A Rússia vetou um pedido dos produtores de House of Cards para gravar dois episódios da série no Conselho de Segurança das Nações Unidas.

O motivo invocado pela delegação russa prende-se com a necessidade de manter a câmara livre para crises de emergência, de acordo com uma série de emails confidenciais trocados entre um diplomata russo e os seus congéneres do Conselho de Segurança obtidos pelo departamento de Política Externa.

O veto russo surge cerca de uma semana depois de o Secretário Geral da ONU, Ban Ki-Moon ter recomendado que o Conselho de Segurança autorize a série a gravar na câmara durante as horas livres para aumentar a consciência do público para a organização.

Esta decisão, no entanto, não impede que os produtores de House of Cards gravem os episódios em questão noutros departamentos da ONU.

Cai assim por terra a possibilidade de Frank Underwood — o mais implacável e cínico líder político do mundo, representado na série por Kevin Spacey — ou um seu representante conseguir assento no Conselho de Segurança da ONU, um local emblemático que espoletou intervenções militares desde o Golfo Pérsico às Coreias.

A delegação britânica — que assume a presidência do órgão em Agosto, mês em que os produtores de House of Cards queriam gravar os episódios — pediu aos restantes membros que colocassem as suas objecções até à tarde de terça-feira ou consideraria o seu pedido aprovado.

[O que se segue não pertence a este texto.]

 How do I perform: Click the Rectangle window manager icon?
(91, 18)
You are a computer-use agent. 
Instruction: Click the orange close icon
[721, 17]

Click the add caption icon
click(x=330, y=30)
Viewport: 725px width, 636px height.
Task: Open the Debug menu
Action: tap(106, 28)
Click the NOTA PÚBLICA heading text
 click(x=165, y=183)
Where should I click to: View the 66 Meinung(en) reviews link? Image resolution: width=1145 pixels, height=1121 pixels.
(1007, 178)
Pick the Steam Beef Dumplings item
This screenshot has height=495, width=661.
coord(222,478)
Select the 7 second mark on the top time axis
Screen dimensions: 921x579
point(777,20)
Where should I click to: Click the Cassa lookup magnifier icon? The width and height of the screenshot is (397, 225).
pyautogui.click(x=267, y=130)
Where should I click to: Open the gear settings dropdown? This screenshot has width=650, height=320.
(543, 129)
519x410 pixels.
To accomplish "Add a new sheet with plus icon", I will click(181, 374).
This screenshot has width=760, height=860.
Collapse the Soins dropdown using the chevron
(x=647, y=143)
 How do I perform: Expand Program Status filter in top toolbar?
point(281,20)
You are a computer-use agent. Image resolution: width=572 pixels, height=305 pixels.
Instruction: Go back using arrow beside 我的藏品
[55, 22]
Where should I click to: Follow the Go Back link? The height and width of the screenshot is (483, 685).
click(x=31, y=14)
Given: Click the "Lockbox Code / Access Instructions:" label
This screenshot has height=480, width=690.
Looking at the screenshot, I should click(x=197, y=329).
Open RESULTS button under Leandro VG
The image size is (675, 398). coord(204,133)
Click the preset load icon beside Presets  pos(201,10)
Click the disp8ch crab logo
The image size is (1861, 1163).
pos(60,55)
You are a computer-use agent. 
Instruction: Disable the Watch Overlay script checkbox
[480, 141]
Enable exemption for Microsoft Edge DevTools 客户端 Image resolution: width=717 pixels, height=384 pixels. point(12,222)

O diplomata russo, Mikael Agasandyan, respondeu a cerca de meia-hora do prazo estipulado.

Em teoria, a decisão da Rússia não é um veto formal, que apenas pode ser apresentado em caso de votação. No entanto, uma vez que as decisões do conselho são feitas através do consenso, uma decisão no sentido contrário tem o mesmo efeito.

Também a China expressou algumas reservas quanto à gravação de House of Cards no Conselho de Segurança, mas deixou a porta aberta ao sim chinês caso os membros do conselho aprovassem o guião para os episódios em causa.

A série House of Cards é bastante popular na China, apesar de ter mostrado um lado pouco lisonjeiro do país, com Frank Underwood a levar a cabo vários negócios obscuros com um empresário chinês corrupto. Ainda assim, a crítica mais acérrima da série é principalmente à classe política americana, que considera cheia de intrigas, calúnias e corrupta.

O Conselho de Segurança aprovou uma sessão fotográfica de Annie Leibovitz com a embaixatriz Susan Rice para a Vogue e também da comédia diplomática francesa Quais d’Orsay, do realizador Bertrand Tavernier. No entanto, este pedido de gravação e consequente nega não são virgens na história da ONU: Há cerca de 50 anos, as Nações Unidas rejeitaram um pedido de Alfred Hitchcock para gravar um assassinato para a sua obra-prima North by Northwest, uma decisão de que muitos dirigentes das ONU se arrependem.

A ONU assegurou ao Conselho que as filmagens teriam lugar durante a noite e nos fins-de-semana e que nunca interromperiam sessões de emergência. Para além disso, estavam planeadas para o mês de Agosto, altura em que a maioria dos embaixadores está de férias.

Este pedido surge numa altura em que as Nações Unidas têm procurado vários realizadores de Hollywood para promover a imagem da organização. Numa tentativa de convencer o Conselho de Segurança, dirigentes da ONU argumentaram que a Netflix — serviço de televisão por stream — tem alcance global, com mais de 44 milhões de subscritores em 41 países.

Números insuficientes para fazer frente a um nyet russo.